A manually operated saddle peeling device for machining an outer surface of a tubular body, comprises a supporting unit and a guiding unit provided on an underside of the supporting unit and configured to guide the supporting unit in a peeling direction at a defined distance from the surface of the tubular body to be machined. The device further comprises a peeling unit provided on an underside of the supporting unit opposite the surface of the tubular body to be machined, comprising at least one stationary peeling blade which is configured to contact the surface of the tubular body to be machined and thereby remove material from the surface of the tubular body and a handle unit provided to the side of the supporting unit and thus generally parallel to the peeling direction and configured to enable manual guidance of the saddle peeling device over the outer surface of the tubular body at least in portions.

Claims

1. A manually operated saddle peeling device for machining an outer surface of a tubular body, comprising: a supporting unit; a guiding unit provided on an underside of the supporting unit and configured to guide the supporting unit in a peeling direction at a defined distance from the surface of the tubular body to be machined; a peeling unit provided on an underside of the supporting unit opposite the surface of the tubular body to be machined, the peeling unit comprising at least one stationary peeling blade configured to contact the surface of the tubular body to be machined and thereby remove material from the surface of the tubular body; and a handle unit provided to the side of the supporting unit and generally parallel to the peeling direction and configured to enable manual guidance of the saddle peeling device over the outer surface of the tubular body, at least in portions.
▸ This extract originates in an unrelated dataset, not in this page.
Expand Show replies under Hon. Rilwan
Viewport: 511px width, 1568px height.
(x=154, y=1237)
2. The saddle peeling device according to claim 1, wherein the guiding unit comprises two rollers each having axes of rotation arranged in parallel or wherein the guiding unit comprises two rollers each having axes of rotation arranged coaxially.
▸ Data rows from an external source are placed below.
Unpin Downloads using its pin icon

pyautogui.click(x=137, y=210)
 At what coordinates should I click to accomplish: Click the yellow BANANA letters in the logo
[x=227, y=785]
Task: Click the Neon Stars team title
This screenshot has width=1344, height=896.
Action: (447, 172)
3. The saddle peeling device according to claim 2, wherein the rollers of the guide device are interchangeable.

4. The saddle peeling device according to claim 1, wherein the guiding unit comprises four rollers, wherein the axes of rotation of at least two rollers are coaxially aligned or wherein the four rollers are arranged on two parallel axes of rotation.

5. The saddle peeling device according to claim 4, wherein the distance between the two axes of rotation is adjustable, and wherein the rollers of the guide device are interchangeable.

6. The saddle peeling device according to claim 4, wherein the peeling unit is coupled to the supporting unit between the two parallel axes of rotation of the guide device, such that the contact point of the peeling blade and the surface of the tubular body to be machined is at or offset against the peeling direction from an intersection of an axis in radial direction defined by the center of the tubular body and a midpoint defined between the two axes of rotation and the surface of the tubular body to be machined.

7. The saddle peeling device according to claim 1, wherein the handle unit includes two handles attached to opposite side surfaces of the supporting unit, wherein the two handles are arranged opposite the supporting unit such that the two handles allow manual guidance of the saddle peeling device parallel to the peeling direction of the peeling blade.

8. The saddle peeling device according to claim 1, wherein the at least one handle unit is mounted at a distance from a vertical central longitudinal axis of the supporting unit.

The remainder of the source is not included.